Tiyatro sanatçısı ve senarist olduğum için gözlemlerimden faydalandım. Özel bir çalışma yapmadım. Çevremde travesti ve transeksüeller vardı. Onları gözlemledim. Ama çoğu özenti ve öyküntülerinin kurbanı oluyor. Alt yapıları çoğunun zayıf ve psikolojileri hazır değilken operasyon yaptırıyorlar. Hermafrodit olup da cinsiyet değiştirenleri ayrı tutuyorum. Diğerleri ne yazık ki fuhuş batığına saplanıyorlar.
Tartışma anında trans deneyimi olan kadının, yani Naz'ın peruğu düşünce feminen davranıştan refleks maskülen davranışa geçiyor. Sanki feminenlik o vakte kadar rolmüş gibi temsil ediliyor. Bu konuda ne söylemek istersiniz?
Recep Sarı: Peruk çıkarma oyununu ben buldum. Yönetmen Onur (Saylak) da çok beğendi. Ölüm korkusu ve can telaşı insana her şeyi yaptırır. Sonuçta erkek damarı tutuyor. Kaba güce karşı duruyor. Peruk düşmüyor özellikle Naz çıkarıyor. Biraz da kendini savunmak için; çünkü elinde başka silahı yok.
Naz, Haluk Bilginer'in canlandırdığı Agâh'a bir ara cinsel arzusunu belli eden davranışlarda bulunuyor. Bu durum dizideki temsilden dolayı "Trans kadınlar eski dostu ile karşılıklı iki laf edemez, ilk fırsatta cinsel ilişki yaşamak isterler" algısı oluşturuyor. Bu ne kadar doğru?

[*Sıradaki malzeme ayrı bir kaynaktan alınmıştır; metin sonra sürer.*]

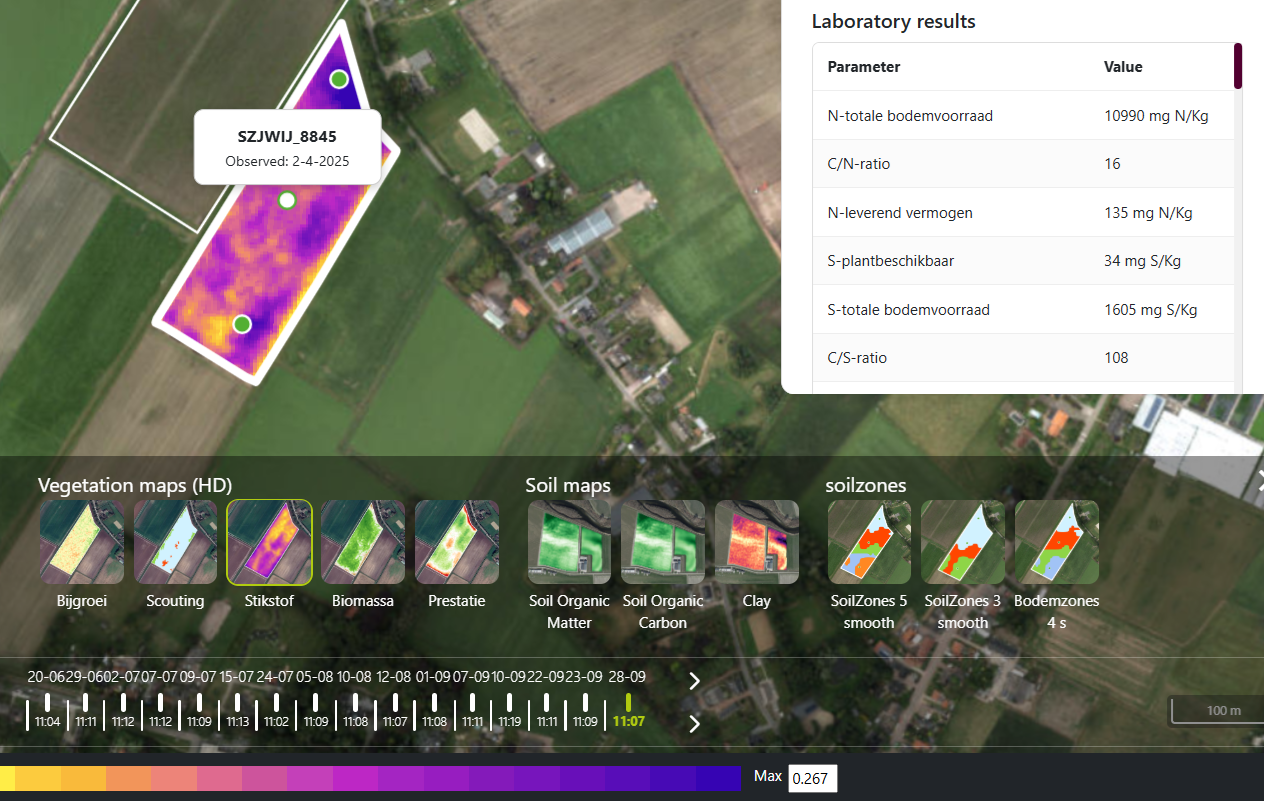
Task: Click the Max value input field
Action: [812, 778]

Recep Sarı: Tabii ki dostluk var temelde ama Nazif'in yıllarca bastırdığı duyguları alkolün de etkisiyle resmen fışkırıyor, lav saçıyor. Agâh'a platonik âşık, kara sevda kıvamında. Ve tabii ki yapayalnız trans bir birey Nazif…
Neden Naz yerine Nazif demeyi tercih ediyorsunuz?
Recep Sarı: Ne bileyim, tekst geldiğinde karakter Nazif (Naz) yazılıydı, öyle kaldı herhalde. Ayrıca üstte tartışma anı yazmışsınız, öyle değil, resmen ölüm kalım savaşı veriyor Nazif.
Sizce senarist/yönetmen/yapımcı yeterince araştırma yapmış mı bu konuda? Trans kadınlarla ilgili sahneler nasıl yazılıyor? Danışmanlık alınıyor mu? Çünkü bölüm transfobik bulundu bazı LGBTİQ+ aktivistlerince. Bu konuda ne söylemek istersiniz?
Recep Sarı: Valla onu Onur'a (Saylak) ve Hakan'a (Günday) soracaklar. Bence homofobik değil gayet insani ele alınmış karakter. Agâh sırf trans katletseydi tamam ama adam bir rezalet karşısında suskun kalanların cezasını veriyor.
Oyuncu olarak transfobik tartışmalara yol açabilecek bir rolde oynama kararınızı nasıl değerlendiriyorsunuz?